> [Work required]:
Rewrite all of the records with "screenshot" swapped for "screen capture" wherever it occurs, leaving every other word unchanged. Omit the pictures from your answer.

— Start of Records for the task —

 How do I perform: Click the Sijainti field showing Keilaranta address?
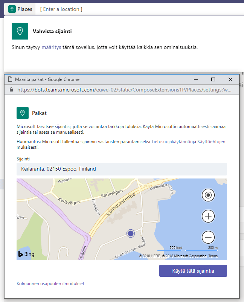coord(122,169)
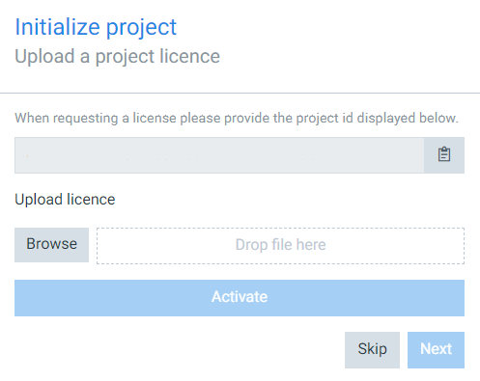
Task: Copy project id with clipboard icon
Action: coord(444,155)
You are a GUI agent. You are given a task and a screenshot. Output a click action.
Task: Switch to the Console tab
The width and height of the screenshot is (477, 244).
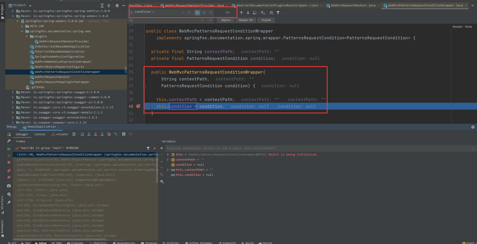tap(40, 134)
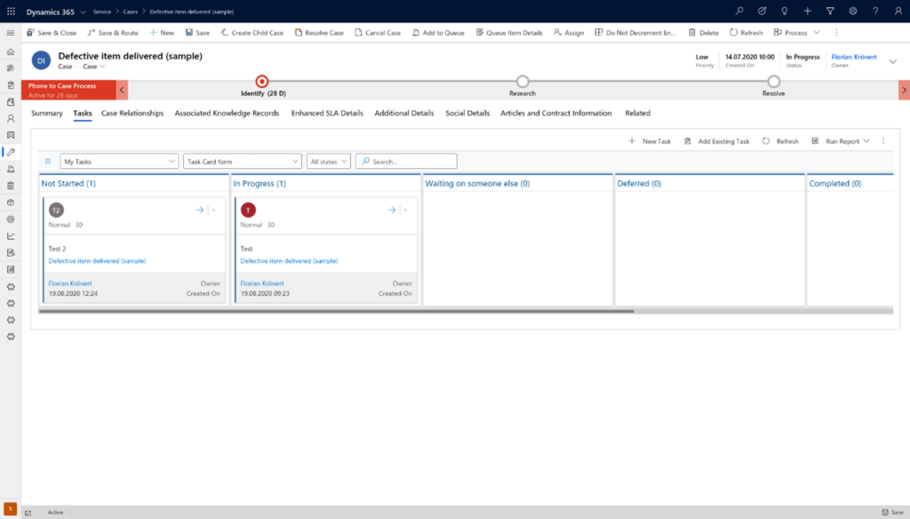Screen dimensions: 910x519
Task: Select All states filter control
Action: 329,161
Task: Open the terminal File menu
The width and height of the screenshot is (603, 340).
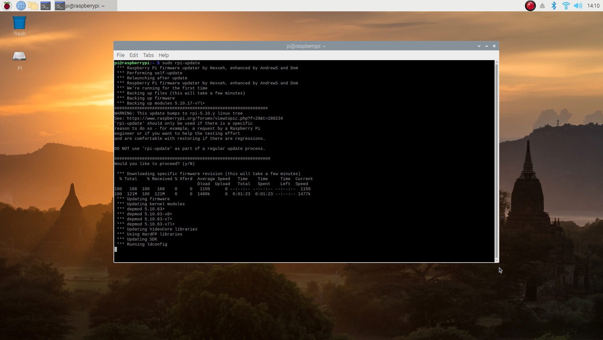Action: (120, 55)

— End of Records for the task —

> [Complete response]:
 How do I perform: Click the Sijainti field showing Keilaranta address?
coord(122,169)
Task: Copy project id with clipboard icon
Action: coord(444,155)
You are a GUI agent. You are given a task and a screen capture. Output a click action.
Task: Switch to the Console tab
The width and height of the screen capture is (477, 244).
tap(40, 134)
Screen dimensions: 910x519
Task: Select All states filter control
Action: 329,161
Task: Open the terminal File menu
The width and height of the screen capture is (603, 340).
Action: (120, 55)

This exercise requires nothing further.